The flagship species, the white-faced ibis, has been observed nesting and feeding in the West Wetlands. Other sightings of migratory species include great and snowy egrets, and long-billed Savannah sparrows. Additional birds seen during the winter include hooded and common mergansers (in years where there is sufficient water), green herons, sharp-shinned and Cooper's hawks, belted kingfishers, and black and Say's phoebes. Expected and seasonal residents include all of the western warblers, which can be seen during the summer: Wilson's warbler, yellow warbler, yellow-rumped warbler, orange-crowned warbler, hermit warbler, black-throated gray warblers, and yellow-breasted chat. The western kingbird, western wood pewee, olive-sided flycatcher, gray flycatcher, and ash-throated flycatcher may also be seen in the summer.

Year-round residents include greater roadrunners, Gambel's quail, ladder-backed and Gila woodpeckers, crissal thrashers, great-tailed grackle, verdins, black-tailed gnat-catche, common yellow-throat sparrows, and song sparrows.

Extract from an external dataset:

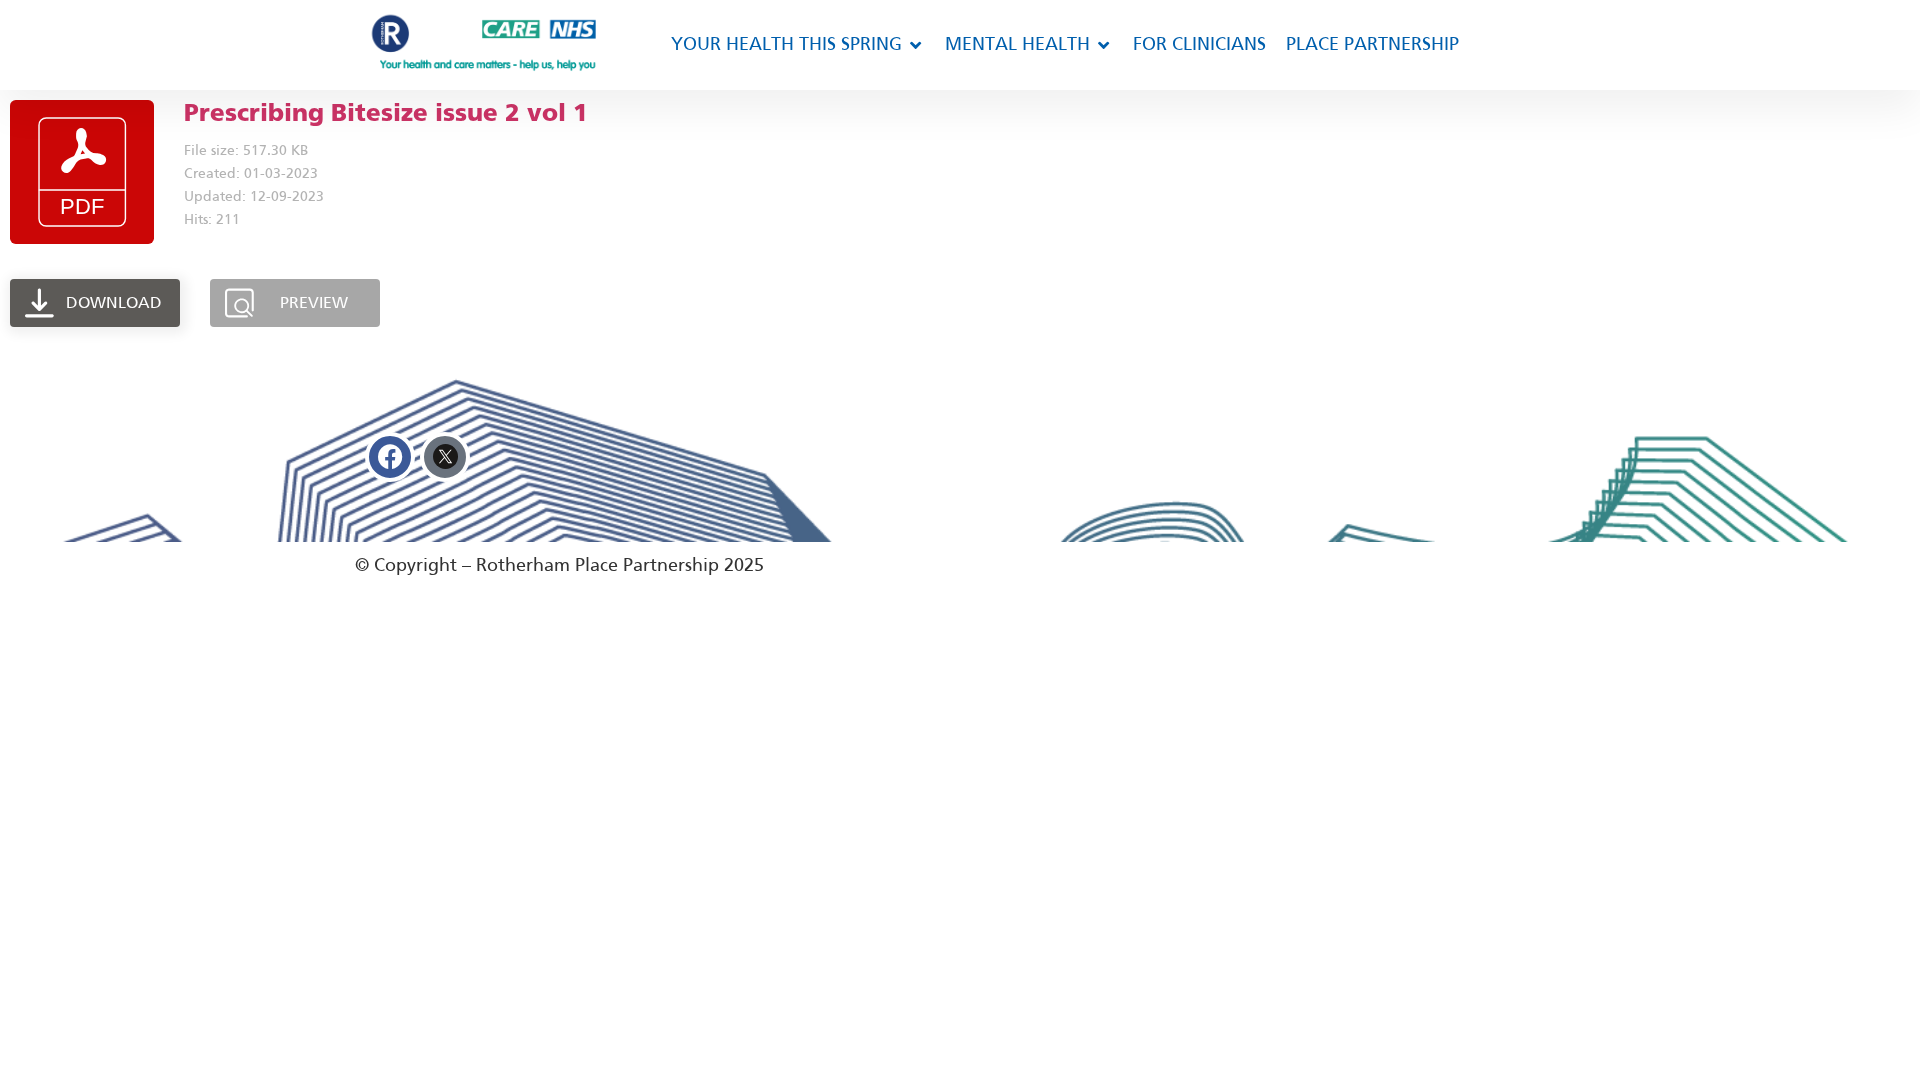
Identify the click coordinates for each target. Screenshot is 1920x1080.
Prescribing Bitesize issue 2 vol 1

Winter visitors include ospreys, blue-grey gnat-catchers, and Lincoln's sparrows.

Rare and unusual birds that have been seen in the area include northern parulas (fall 2012), red-naped and red-breasted hybrid sapsuckers (fall 2012), eastern phoebes (fall 2012), and summer tanagers (November 2012).

=== Reptiles ===
On the east side of the Yuma West Wetlands, large western diamondback rattlesnakes have been spotted.

===Insects===

Butterflies

West of the hummingbird garden is a butterfly habitat filled with mostly yellow and orange flowering bushes and scattered trees. The following butterflies are common:

The giant swallowtail (Papilio cresphontes), the monarch butterfly (Danaus plexippus), the queen butterfly (Danaus gilippus), the western pygmy blue butterfly (Brephidium exilis) or (Brephidium exile), the orange sulphur butterfly (Colias), the painted lady butterfly (Vanessa cardui), the fiery skipper butterfly (Hylephila phyleus), the funereal duskywing butterfly (Erynnis funeralis), and the snout butterfly (Libytheinae).

== Habitats ==

West Wetlands Park includes the following natural and man-made habitats: Hummingbird Garden, Burrowing Owls, Butterfly Garden, Willow Fly Catcher Nesting Habitat, Millennium Grove, Beaver Pond, Lower Bench, and Cactus garden.

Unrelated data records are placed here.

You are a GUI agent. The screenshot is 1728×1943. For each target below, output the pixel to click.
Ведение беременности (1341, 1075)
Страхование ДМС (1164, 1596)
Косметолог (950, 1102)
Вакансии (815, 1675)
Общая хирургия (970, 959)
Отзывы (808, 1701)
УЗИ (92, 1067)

=== Habitat restoration ===

Out of the 110 acres of the West Wetlands Park, approximately 30 percent is restored riparian habitat, known as the "Lower Bench". Prior to restoration, this area was deteriorated and overrun with trash and invasive vegetation, in particular salt cedar and giant reeds.

Large expanses of non-native species were bulldozed from the area, and others were manually hoed out. Brush hogs, masticators, and chemical herbicides continue to be used to keep the invasive species under control. Consistent maintenance is needed to eradicate the constantly growing giant reed.

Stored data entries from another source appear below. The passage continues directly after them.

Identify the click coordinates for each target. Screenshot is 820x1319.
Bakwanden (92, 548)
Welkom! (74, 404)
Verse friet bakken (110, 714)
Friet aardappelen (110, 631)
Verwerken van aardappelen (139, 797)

== Geology and hydrology ==

As result of the Arizona v. California water dispute, the Yuma Area Office of the Geology and Groundwater Team of the Bureau of Reclamation, Yuma Area Office, in partnership with the US Geological Survey, completed geological investigations of the West Wetlands Park in 1970 and 1971.

Geologic boring, via the "Piezometer Yuma Area Logs" show that the underlying area of the West Wetlands Park consisted of approximately 12 to 17 feet of "garbage" from the previous landfill site. Below the garbage there is about 80 feet of river deposited silt, sand and clay, which is consistent with the sediments found commonly in areas that are near deltaic and riparian environments. At about 100 feet depth, the top of the coarse-gravel zone is encountered, which is the most important water-producing aquifer in the Yuma area.